→ PASSAGE
On Independent Vision, Art and Democracy: The Full Frame Documentary Film Festival 2008

There are reasons why documentary film is currently the most important cinematic genre around. On the opening night of the Full Frame Documentary Film Festival we were informed of these reasons by a two-time first lady hopeful. Keep reading to find out who she was and what she said.

Full Frame is the premier documentary festival in the US. It has a new executive director this year, Peg Palmer, and our feckless trio wondered if it would remain an alternative to celebrity film festivals as well as a standout for good films, good food and good people. Full Frame’s exclusive focus on documentary films makes it gravitate toward academic and humanitarian affiliations rather than ski resorts and beach towels in the south of France. No limos, no red carpets, no champagne, no gigantic flashbulbs. And yet…there are reasons why documentary film is currently the most important cinematic genre around, and an opportunity to spend four days gorging on the best docs of the year is not easily passed up. Here’s how it goes.

Opening with a Bust

Film festivals present an existential crisis of choice. We have been known to disperse to separate theatres and text message our impressions after the first 15 minutes of our respective films. We have been known to walk out of a film to catch a different film, walk out of that film to catch a third, then walk out on the third film and return for the end of the first.

→ SUPPLIED DATA

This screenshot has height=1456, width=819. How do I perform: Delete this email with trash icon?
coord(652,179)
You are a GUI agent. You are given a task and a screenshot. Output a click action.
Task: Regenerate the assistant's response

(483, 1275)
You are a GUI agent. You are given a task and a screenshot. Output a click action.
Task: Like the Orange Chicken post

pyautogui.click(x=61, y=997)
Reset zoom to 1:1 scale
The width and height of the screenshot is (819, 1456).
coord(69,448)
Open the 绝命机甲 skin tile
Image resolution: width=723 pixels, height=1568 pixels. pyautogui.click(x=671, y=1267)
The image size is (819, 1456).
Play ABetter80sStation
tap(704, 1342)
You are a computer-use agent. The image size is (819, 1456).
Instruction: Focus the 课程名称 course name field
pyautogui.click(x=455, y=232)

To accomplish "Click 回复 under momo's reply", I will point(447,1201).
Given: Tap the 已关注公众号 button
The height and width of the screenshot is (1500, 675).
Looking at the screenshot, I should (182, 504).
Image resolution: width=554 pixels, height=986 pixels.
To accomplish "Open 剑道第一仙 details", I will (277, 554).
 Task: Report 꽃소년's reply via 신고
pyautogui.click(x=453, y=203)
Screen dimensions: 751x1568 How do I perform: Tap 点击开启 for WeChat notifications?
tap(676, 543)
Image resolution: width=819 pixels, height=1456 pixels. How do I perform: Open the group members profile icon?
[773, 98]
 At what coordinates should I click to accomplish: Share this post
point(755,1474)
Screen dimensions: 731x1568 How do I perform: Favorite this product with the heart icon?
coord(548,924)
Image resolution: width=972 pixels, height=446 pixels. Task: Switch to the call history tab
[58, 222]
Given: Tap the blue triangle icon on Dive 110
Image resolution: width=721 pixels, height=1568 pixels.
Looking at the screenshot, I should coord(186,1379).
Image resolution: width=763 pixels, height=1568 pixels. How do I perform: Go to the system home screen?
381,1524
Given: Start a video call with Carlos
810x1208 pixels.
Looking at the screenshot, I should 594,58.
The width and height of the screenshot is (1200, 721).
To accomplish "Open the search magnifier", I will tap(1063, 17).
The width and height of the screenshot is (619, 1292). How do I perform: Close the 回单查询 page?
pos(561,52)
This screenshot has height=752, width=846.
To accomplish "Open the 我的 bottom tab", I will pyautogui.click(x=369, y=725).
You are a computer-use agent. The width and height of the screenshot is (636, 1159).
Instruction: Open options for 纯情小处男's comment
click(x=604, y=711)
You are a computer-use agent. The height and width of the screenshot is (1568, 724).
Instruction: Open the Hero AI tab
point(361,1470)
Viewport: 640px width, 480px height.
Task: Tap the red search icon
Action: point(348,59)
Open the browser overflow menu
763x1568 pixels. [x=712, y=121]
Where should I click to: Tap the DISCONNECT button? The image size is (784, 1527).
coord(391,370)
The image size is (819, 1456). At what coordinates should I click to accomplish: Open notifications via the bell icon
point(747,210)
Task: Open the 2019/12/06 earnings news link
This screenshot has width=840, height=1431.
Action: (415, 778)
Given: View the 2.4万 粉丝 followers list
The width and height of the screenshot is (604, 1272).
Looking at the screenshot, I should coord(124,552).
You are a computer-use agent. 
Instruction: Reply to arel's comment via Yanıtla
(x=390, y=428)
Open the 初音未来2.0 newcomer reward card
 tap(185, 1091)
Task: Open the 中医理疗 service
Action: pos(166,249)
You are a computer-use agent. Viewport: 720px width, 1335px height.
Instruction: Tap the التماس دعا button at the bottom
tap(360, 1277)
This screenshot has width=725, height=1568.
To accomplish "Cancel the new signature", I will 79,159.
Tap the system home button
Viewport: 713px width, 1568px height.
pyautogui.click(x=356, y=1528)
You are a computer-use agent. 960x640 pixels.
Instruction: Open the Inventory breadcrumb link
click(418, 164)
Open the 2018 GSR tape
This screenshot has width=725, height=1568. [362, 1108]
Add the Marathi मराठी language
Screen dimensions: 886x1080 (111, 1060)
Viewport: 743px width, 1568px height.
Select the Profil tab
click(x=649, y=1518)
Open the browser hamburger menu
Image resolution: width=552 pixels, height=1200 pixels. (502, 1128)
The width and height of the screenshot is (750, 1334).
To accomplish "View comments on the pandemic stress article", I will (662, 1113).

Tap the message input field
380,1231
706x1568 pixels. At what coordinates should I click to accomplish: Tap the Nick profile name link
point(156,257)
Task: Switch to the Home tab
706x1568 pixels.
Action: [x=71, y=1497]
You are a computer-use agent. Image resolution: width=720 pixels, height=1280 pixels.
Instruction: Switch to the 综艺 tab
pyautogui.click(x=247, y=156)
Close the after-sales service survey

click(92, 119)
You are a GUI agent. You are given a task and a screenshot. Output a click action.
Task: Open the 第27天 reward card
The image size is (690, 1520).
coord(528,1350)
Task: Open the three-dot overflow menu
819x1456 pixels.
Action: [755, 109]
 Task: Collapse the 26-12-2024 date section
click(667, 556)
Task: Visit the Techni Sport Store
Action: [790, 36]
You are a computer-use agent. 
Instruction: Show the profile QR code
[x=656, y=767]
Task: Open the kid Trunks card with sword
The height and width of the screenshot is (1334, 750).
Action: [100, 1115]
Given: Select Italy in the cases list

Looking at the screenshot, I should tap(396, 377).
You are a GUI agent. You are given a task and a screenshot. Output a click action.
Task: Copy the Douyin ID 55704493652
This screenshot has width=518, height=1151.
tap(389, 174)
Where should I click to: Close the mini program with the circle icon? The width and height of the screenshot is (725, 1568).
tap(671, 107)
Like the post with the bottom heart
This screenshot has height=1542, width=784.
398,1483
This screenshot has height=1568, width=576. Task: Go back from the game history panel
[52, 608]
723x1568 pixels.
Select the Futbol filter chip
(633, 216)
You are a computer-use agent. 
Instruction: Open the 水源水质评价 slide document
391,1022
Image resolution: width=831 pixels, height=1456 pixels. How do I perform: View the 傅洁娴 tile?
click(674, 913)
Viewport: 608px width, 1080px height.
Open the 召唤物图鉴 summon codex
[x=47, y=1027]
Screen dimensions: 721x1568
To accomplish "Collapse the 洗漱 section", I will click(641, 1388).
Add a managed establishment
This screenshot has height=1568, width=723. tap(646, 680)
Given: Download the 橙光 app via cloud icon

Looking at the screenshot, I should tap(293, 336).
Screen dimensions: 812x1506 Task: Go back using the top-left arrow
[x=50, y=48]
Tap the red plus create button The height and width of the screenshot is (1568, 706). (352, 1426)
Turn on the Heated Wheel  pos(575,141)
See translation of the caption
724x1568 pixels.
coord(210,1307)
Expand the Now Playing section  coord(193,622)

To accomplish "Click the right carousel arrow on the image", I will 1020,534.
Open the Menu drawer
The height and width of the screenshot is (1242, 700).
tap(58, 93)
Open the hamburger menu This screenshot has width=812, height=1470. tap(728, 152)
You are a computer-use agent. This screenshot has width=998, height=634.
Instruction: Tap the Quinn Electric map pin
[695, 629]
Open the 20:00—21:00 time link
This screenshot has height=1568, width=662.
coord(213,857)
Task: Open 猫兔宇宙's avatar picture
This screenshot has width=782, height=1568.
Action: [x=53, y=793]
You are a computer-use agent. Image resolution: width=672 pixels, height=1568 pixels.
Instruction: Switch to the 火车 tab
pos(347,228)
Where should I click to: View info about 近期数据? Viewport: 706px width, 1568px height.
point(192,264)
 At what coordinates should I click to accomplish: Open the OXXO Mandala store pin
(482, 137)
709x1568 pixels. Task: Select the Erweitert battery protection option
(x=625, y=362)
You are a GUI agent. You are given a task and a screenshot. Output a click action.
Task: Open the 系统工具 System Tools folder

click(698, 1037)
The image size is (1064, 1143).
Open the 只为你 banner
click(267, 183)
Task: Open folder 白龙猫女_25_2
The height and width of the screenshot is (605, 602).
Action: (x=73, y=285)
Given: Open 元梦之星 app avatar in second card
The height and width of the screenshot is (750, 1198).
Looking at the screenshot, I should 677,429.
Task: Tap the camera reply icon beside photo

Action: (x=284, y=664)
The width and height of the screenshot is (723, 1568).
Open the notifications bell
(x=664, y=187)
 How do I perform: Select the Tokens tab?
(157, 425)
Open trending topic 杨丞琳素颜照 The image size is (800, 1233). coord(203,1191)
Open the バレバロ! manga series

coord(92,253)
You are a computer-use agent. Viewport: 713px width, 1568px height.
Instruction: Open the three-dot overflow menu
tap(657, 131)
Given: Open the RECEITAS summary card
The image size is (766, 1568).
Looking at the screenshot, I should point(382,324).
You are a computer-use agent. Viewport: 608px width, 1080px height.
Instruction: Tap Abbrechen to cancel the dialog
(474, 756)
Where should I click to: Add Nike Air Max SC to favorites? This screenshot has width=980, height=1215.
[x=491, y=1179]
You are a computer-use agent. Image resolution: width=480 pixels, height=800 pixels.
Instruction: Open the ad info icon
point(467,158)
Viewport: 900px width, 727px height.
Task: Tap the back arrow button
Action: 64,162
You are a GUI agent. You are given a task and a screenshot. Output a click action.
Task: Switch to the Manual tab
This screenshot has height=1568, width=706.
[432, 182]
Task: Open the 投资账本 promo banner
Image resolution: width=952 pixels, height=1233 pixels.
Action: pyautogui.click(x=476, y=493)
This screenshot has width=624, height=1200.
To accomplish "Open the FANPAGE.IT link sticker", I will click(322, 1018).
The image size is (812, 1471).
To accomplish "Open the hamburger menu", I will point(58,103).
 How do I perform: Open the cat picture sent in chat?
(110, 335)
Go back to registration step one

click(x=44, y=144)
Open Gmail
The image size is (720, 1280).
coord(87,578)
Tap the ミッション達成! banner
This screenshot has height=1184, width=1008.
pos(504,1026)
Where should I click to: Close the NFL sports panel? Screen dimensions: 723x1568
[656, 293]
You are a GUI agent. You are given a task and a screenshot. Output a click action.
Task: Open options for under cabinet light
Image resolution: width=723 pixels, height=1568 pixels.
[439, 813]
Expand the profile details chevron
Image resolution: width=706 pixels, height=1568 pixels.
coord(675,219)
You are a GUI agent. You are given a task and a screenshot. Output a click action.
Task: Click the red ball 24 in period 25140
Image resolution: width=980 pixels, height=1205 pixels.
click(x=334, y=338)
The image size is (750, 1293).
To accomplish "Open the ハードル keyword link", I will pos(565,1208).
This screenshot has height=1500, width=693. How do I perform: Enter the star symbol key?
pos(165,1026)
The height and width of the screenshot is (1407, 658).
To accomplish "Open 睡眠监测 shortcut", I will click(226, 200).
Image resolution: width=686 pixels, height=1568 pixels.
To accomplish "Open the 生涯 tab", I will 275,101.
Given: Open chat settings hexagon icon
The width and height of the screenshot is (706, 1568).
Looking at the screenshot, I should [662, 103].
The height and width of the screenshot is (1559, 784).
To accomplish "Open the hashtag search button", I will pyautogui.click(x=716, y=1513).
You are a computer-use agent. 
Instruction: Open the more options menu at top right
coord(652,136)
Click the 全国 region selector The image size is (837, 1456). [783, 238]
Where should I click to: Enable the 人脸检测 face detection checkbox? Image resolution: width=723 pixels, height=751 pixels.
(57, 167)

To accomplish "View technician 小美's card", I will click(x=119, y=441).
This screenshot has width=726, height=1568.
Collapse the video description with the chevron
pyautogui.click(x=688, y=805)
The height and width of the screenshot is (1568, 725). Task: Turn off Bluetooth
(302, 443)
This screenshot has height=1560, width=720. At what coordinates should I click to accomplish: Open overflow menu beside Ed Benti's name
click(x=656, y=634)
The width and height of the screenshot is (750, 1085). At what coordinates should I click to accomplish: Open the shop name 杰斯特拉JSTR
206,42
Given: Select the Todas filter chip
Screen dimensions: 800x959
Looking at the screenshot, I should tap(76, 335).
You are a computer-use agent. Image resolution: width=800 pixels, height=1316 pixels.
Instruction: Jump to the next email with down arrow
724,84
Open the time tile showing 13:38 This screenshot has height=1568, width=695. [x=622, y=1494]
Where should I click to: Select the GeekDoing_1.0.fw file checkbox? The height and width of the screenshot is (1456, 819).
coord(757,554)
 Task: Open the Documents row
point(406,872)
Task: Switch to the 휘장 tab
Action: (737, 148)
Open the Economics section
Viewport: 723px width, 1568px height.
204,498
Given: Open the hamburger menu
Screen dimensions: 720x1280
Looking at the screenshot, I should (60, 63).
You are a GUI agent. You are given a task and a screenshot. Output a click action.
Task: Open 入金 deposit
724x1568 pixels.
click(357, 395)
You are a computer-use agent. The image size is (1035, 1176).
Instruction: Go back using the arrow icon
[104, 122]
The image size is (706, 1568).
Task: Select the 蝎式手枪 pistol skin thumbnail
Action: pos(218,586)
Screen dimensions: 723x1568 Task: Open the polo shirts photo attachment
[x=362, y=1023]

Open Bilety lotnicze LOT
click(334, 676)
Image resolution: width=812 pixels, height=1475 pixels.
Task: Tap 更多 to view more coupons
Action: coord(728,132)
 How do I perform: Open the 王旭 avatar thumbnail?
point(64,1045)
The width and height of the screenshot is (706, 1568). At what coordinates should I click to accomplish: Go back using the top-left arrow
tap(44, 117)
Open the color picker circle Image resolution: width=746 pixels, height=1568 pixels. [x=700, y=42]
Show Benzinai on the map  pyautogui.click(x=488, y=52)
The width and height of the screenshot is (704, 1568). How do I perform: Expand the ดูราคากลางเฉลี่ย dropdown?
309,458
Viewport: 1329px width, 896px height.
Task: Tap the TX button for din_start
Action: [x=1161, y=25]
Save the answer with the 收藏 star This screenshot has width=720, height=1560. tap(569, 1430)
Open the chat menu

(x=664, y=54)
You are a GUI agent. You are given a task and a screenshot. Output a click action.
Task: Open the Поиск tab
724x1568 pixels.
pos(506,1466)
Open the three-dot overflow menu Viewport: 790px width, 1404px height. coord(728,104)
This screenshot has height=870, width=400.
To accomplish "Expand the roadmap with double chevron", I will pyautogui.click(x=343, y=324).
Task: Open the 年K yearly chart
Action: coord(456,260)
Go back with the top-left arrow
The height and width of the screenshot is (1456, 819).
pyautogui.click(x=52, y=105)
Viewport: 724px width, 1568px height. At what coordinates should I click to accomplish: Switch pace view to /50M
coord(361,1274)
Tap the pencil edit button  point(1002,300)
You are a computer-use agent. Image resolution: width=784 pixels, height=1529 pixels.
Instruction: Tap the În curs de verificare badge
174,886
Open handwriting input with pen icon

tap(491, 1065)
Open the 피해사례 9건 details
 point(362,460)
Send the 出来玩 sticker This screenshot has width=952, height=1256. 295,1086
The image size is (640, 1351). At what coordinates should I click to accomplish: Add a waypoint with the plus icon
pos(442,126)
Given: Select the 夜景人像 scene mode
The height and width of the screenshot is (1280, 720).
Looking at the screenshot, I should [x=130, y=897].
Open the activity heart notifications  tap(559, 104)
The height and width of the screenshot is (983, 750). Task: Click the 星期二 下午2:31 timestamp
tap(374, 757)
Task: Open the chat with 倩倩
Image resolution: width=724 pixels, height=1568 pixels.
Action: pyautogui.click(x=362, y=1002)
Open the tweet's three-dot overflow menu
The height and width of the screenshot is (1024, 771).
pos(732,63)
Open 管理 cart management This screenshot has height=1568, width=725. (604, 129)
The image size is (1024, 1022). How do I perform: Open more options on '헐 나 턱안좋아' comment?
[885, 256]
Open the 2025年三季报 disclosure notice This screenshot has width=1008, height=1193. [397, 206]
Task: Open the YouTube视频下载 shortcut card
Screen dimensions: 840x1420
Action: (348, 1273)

→ WRITTEN TASKS
A. In the Full Frame festival article, who is the festival's new executive director this year?
B. Pick up the Full Frame festival article after its last sentence and keep writing it.

→ TASK RESULTS
A. Peg Palmer

B.
But no one ever questions going to the opening night film. It’s the one screening that doesn’t run opposite any others, and the festival is more or less staking its reputation on the power of the opening film to carry everyone over the next three days.

At the opening invocation we heard a brief and rousing statement from Elizabeth Edwards, apparently the best gig in town after canvassing for her husband’s failed Democratic presidential nomination. To paraphrase her comments: our democracy is in a bad way. The greatest threat thereto is the suffocating dross of infotainment and the deadweight of blockbuster movies. Massive, self-interested corporations control the visual and conceptual landscape, and if we are not quite in Orwell’s nightmare, neither are we that far off. The beacon of hope, the lifeboat from our media Titanic, is none other than the humble independent documentary film: educator of democracy and shining light of art and truth against the tyranny of corporate, or rather, “popular” culture.

That said, the festival opened, appropriately, with Trumbo, directed by Peter Askin. Trumbo is a portrait of Hollywood screenwriter Dalton Trumbo, who was blacklisted by the House Un-American Activities Committee in the 1950s. Beside the usual stuff of documentary (newsreels, photographs, talking head interviews), Trumbo features prominently the letters written by Trumbo during the period of the blacklist. These letters are eloquent and spirited defenses of free speech spun out in mock-Ciceronian invective.

We had doubts about this film when we read about it in the program. How is this letter reading thing going to work on screen? It turned out worse than we expected. The film is based on a play by Trumbo’s son Christopher that featured Hollywood actors such as Liam Neeson, Joan Allen, Paul Giamatti, et al. not only reading the letters but declaiming them as if they were making closing remarks in a courtroom drama.

There were those at the festival who liked this film, but we found the self-importance of the “acting” insufferable. The staginess of the readings detracted from the documentary value of the letters. We could only imagine that this film was selected for the opening night because it carried so much Hollywood clout (it came with its own press release the size of a small town phone book). In unsurpassable irony, Trumbo catered to the very forces of darkness that Ms. Edwards had roused documentary films to fight against. O Tempora, O Mores.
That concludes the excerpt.